La coqueluche est une toxi-infection très contagieuse due
au bacille de Bordet et Gengou (Bordetella pertussis) et
responsable d’une trachéo-bronchite peu ou non fébrile.
Cette maladie, exceptionnelle chez l’adulte depuis la vaccination, s’observe essentiellement chez le nourrisson avant
2 ans mais surtout avant 6 mois. Mais à cet âge, le tableau
clinique est rarement typique : simples accès de toux sèche,
quintes atypiques, vomissements et anorexie, et les complications en particulier respiratoires et neurologiques en font
toute la gravité (le risque de manifestations pulmonaires
graves semble même plus élevé lorsque l’hyperlymphocytose causée par cette infection est importante). Ainsi, dans
un tel contexte, les analyses biologiques sanguines ont un
grand intérêt diagnostique car elles évoquent le diagnostic
et conduisent à la réalisation d’examens de confirmation.

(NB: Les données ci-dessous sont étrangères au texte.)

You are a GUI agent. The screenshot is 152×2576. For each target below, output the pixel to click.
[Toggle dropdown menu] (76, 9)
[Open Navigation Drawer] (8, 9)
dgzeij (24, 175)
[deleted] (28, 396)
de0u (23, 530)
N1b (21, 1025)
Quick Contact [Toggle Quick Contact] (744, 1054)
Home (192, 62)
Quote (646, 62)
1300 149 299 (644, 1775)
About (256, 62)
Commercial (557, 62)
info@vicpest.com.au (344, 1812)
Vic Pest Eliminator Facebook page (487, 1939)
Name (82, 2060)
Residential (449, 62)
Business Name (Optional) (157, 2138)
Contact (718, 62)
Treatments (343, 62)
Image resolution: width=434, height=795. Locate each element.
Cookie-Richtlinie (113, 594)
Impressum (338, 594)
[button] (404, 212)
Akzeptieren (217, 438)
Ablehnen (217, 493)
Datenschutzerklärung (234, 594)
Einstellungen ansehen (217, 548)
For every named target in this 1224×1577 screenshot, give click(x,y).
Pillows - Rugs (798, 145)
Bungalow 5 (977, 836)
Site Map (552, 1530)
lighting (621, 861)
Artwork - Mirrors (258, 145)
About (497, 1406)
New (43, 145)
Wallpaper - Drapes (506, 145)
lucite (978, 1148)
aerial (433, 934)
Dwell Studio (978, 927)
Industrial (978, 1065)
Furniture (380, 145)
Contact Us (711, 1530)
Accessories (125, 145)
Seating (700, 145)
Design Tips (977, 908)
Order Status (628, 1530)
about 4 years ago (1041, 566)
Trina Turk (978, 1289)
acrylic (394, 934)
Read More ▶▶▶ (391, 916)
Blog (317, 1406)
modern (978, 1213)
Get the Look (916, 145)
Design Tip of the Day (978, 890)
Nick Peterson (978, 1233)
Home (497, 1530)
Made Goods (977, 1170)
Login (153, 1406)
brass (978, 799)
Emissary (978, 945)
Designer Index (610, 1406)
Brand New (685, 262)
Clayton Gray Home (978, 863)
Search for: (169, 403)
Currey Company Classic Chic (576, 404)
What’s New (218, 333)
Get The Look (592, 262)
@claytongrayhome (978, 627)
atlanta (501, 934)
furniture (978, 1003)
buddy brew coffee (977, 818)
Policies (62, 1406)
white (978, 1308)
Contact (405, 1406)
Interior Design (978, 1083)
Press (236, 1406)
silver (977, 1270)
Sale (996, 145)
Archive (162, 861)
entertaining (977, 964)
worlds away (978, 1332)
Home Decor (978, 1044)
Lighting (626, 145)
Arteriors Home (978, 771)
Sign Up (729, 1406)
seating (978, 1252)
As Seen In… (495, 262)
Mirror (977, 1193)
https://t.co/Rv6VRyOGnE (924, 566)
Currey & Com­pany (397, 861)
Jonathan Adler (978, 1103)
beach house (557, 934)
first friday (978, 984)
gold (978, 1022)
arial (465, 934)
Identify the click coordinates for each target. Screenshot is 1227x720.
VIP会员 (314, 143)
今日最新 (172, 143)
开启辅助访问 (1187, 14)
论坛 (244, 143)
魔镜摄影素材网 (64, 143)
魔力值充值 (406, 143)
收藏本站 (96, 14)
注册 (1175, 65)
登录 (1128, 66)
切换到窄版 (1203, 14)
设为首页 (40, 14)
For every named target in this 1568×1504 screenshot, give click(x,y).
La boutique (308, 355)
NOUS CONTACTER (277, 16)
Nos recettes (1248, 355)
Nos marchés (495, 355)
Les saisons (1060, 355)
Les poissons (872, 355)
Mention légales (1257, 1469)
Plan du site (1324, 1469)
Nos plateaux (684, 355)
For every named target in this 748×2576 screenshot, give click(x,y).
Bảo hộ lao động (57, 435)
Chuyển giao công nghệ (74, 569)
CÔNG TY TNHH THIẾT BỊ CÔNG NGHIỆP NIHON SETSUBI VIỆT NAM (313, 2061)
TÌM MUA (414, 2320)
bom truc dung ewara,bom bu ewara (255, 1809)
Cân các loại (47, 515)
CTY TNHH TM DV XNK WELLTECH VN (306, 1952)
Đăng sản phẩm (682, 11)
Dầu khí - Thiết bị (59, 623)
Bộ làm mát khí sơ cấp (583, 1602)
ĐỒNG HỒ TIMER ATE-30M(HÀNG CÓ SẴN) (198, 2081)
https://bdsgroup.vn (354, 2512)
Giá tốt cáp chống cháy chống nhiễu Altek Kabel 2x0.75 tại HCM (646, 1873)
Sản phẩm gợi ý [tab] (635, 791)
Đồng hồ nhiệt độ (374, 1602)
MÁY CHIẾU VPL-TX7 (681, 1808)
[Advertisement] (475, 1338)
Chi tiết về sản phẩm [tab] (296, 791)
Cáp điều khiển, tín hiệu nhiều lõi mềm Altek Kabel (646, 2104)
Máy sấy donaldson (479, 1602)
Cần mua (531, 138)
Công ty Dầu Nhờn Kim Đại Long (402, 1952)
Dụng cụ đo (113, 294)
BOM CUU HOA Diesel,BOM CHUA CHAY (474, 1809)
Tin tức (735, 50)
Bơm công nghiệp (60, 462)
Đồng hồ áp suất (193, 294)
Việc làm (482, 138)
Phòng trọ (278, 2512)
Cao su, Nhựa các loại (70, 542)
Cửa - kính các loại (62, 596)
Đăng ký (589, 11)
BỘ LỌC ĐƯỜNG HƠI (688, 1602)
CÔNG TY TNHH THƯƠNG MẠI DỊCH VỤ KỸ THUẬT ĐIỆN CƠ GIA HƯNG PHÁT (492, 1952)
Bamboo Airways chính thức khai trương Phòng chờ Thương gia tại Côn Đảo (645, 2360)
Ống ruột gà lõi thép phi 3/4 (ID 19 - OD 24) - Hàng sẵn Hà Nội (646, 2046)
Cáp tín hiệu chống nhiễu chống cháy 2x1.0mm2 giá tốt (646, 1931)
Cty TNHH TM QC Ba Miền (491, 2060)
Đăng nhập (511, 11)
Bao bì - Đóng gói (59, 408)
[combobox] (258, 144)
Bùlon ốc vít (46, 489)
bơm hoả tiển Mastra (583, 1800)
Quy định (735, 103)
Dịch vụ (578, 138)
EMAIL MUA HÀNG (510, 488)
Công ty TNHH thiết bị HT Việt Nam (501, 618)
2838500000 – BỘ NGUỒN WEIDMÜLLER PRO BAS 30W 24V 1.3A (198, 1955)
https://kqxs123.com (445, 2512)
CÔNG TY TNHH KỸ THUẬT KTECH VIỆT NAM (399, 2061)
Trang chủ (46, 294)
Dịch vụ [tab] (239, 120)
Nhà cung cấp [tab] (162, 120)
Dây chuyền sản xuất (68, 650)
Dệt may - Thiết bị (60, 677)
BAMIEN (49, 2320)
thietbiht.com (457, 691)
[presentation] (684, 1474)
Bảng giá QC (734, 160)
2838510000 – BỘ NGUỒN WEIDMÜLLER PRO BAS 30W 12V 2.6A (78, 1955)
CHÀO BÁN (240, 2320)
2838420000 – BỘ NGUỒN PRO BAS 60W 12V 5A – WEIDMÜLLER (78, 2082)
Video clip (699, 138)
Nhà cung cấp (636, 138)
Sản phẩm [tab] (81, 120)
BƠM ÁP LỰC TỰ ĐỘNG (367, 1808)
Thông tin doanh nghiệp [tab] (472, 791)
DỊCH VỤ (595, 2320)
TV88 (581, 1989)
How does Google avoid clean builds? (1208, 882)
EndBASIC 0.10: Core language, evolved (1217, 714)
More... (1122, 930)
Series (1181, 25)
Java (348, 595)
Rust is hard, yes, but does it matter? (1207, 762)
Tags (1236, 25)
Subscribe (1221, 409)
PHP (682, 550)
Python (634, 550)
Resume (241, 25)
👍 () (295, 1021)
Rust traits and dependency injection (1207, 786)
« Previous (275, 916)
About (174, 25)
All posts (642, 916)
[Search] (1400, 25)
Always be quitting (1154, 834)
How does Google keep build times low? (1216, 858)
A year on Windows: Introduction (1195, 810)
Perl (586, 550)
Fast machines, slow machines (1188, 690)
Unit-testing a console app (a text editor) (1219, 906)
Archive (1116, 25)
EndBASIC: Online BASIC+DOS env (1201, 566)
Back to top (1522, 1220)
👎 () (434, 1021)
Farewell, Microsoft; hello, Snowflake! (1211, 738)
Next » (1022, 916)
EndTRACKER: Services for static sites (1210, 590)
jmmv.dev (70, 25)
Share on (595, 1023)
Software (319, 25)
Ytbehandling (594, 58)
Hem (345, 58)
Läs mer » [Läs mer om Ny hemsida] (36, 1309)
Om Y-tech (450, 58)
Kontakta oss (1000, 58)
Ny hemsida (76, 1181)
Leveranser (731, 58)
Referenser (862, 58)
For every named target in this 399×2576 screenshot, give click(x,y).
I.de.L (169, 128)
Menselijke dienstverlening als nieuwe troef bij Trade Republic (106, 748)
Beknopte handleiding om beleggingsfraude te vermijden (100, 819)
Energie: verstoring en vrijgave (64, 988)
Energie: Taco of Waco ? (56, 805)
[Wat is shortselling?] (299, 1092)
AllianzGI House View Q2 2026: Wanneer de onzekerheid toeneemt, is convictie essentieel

Dès l’apparition des quintes de toux plus ou moins
caractéristiques, l’hémogramme met en évidence une
hyperleucocytose supérieure à 15,0 x 109/l, parfois d’aspect
leucémoïde (c’est-à-dire supérieure à 40,0 x 10 9/l) avec
une hyperlymphocytose dominante (60-90 %), une polynucléose traduisant une surinfection bactérienne.